* _PROBLEM DESCRIPTION_: Leave out the pictures and repeat exactly the lines from the one containing "Screen dimensions: 981x545" through the end of the records.

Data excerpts
____
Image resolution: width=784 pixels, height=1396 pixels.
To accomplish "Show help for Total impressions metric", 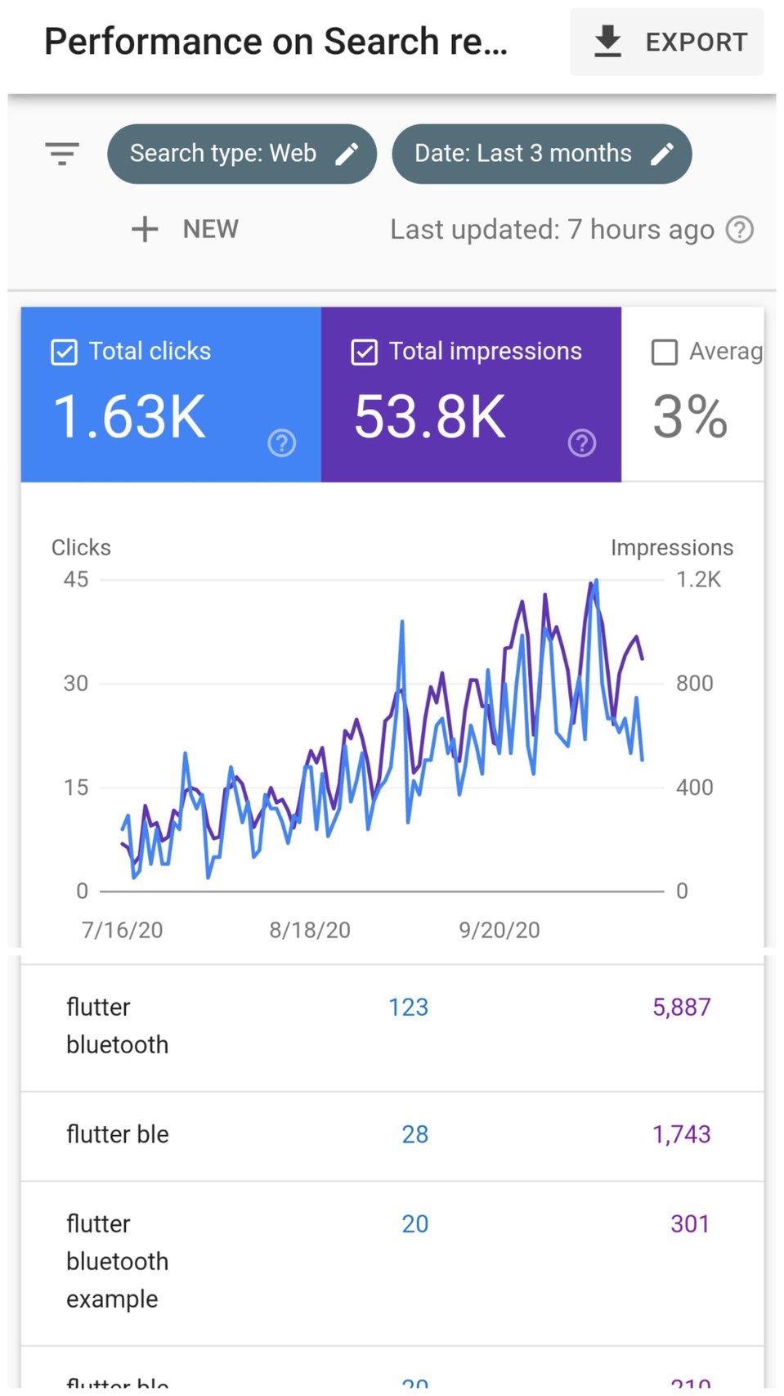I will (582, 443).
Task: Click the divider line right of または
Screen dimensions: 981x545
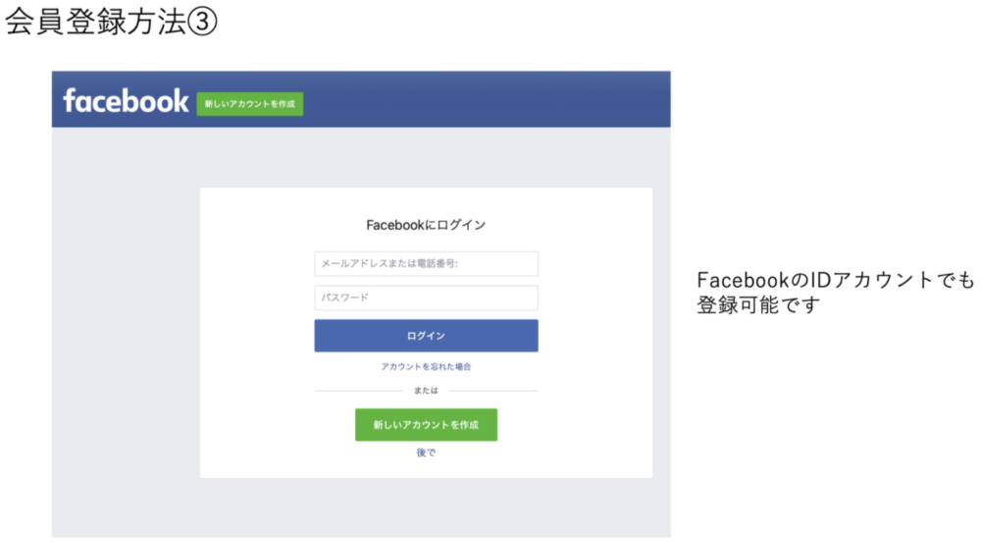Action: (x=493, y=390)
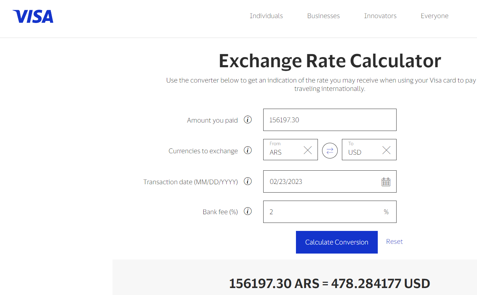Click info icon beside Bank fee
477x295 pixels.
coord(248,211)
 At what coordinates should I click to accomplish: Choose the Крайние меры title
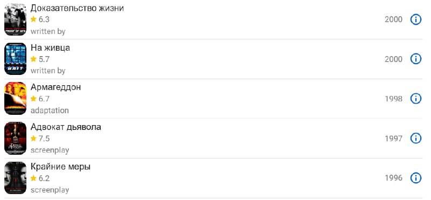[x=60, y=167]
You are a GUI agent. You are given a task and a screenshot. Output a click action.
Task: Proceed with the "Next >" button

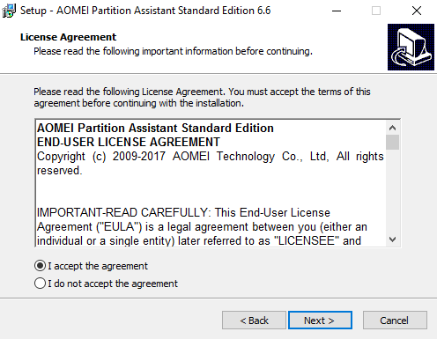(x=320, y=321)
____
* _RESPONSE_:
Screen dimensions: 981x545
Action: (x=493, y=390)
Click info icon beside Bank fee
477x295 pixels.
coord(248,211)
 At what coordinates should I click to accomplish: Choose the Крайние меры title
[x=60, y=167]
You are a GUI agent. You are given a task and a screenshot. Output a click action.
Task: Proceed with the "Next >" button

(x=320, y=321)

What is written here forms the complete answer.